*Task list*
A - List the groups that mice were assigned to in the Alzheimer's disease lycopene study below.
B - According to the lycopene microemulsion study below, for how long were the mice given LME or LOO by oral gavage?

*Text provided*
Brain-targeted lycopene-loaded microemulsion modulates neuroinflammation, oxidative stress, apoptosis and synaptic plasticity in β-amyloid-induced Alzheimer's disease mice

Objectives: beta-Amyloid protein (A beta) plays pivotal roles in pathogenesis of Alzheimer's disease (AD) and triggers various pathophysiological events. Lycopene is a promising neuroprotector with multiple bioactivities, while its bioavailability is limited. Lycopene-loaded microemulsion (LME) possessing superior bioavailability and brain-targeting efficiency was developed in our previous study. In this investigation, we aimed to comprehensively evaluate its neuroprotective effects and underlying mechanisms using intracerebroventricular (ICV) A beta(1-42) injection mice. Methods: Mice were assigned to the Sham, A beta, A beta + LME and A beta + lycopene dissolved in olive oil (LOO) groups. ICV A beta(1-42) administration was performed, followed by oral gavage of brain-targeted LME or conventional LOO formulation for 3 weeks. Brain samples were harvested for immunohistochemistry, biochemical assays and western blotting analyses. Results: Our findings verified A beta-induced neurotoxicity on neuroinflammation, oxidative stress, apoptosis, A beta metabolisms and synaptic plasticity. LME supplementation dramatically attenuated astrocytosis and microgliosis, decreased malondialdehyde production and rescued antioxidant capacities, normalized apoptotic parameters and alleviated neuronal loss, inhibited amyloidogenic processing and activated non-amyloidogenic pathway, together with upregulating synaptic protein expressions and restoring synaptic plasticity. Nevertheless, most of these phenomena were not observed for mice treated with LOO, implying that LME showed significantly higher therapeutic efficacy against A beta injury. Discussion: In summary, brain-targeted LME could exert neuroprotective function via suppressing a series of cascades triggered by A beta aggregates, thus ameliorating A beta neurotoxicity and associated abnormalities. Given this, LME may serve as an attractive candidate for AD prevention and treatment, and superiority of brain-targeting delivery is highlighted.

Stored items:
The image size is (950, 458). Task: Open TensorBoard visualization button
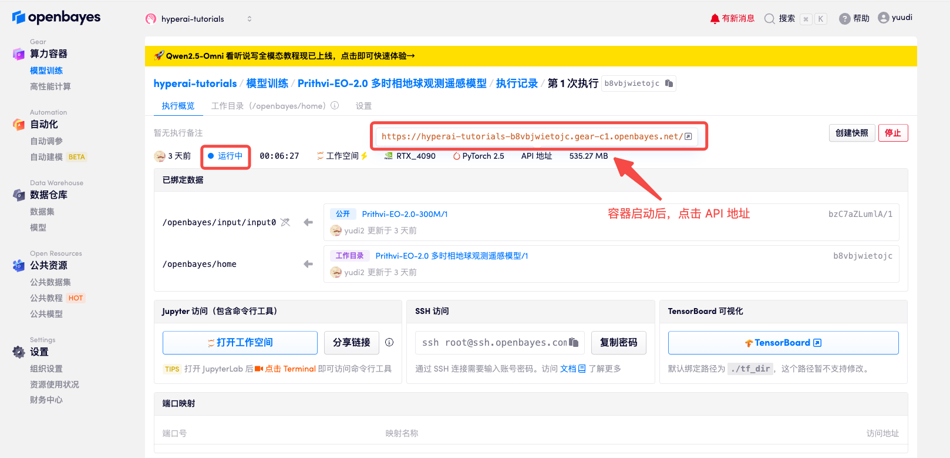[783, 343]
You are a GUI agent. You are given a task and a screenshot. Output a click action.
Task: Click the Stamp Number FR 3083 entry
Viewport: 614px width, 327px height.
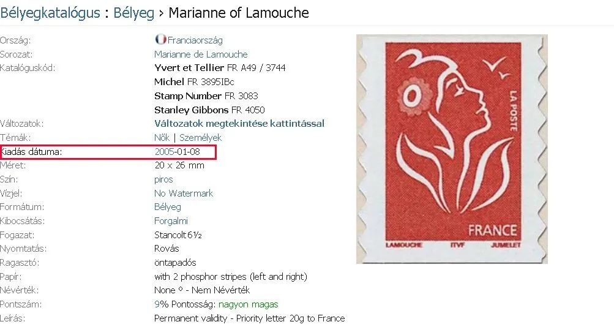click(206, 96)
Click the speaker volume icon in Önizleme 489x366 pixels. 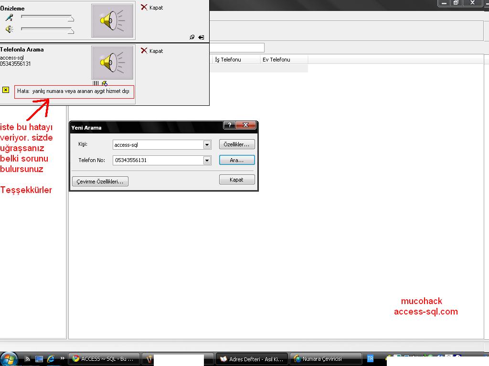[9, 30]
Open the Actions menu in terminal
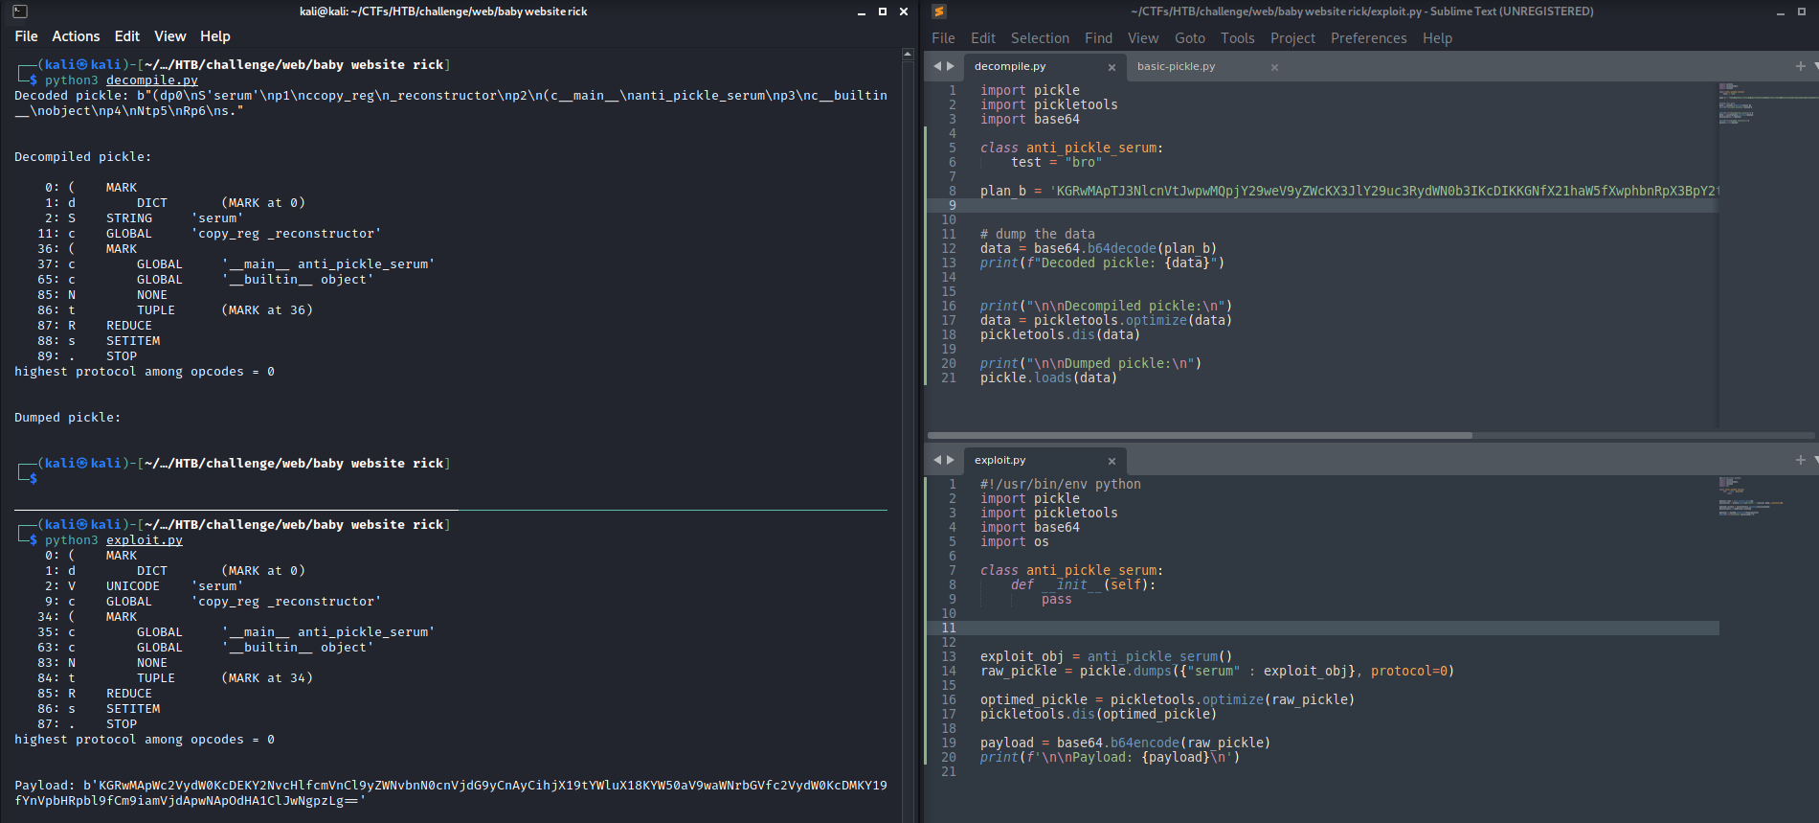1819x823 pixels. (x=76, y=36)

*Responses to the tasks*
A -
Sham
A beta
A beta + LME
A beta + lycopene dissolved in olive oil (LOO)

B - For 3 weeks.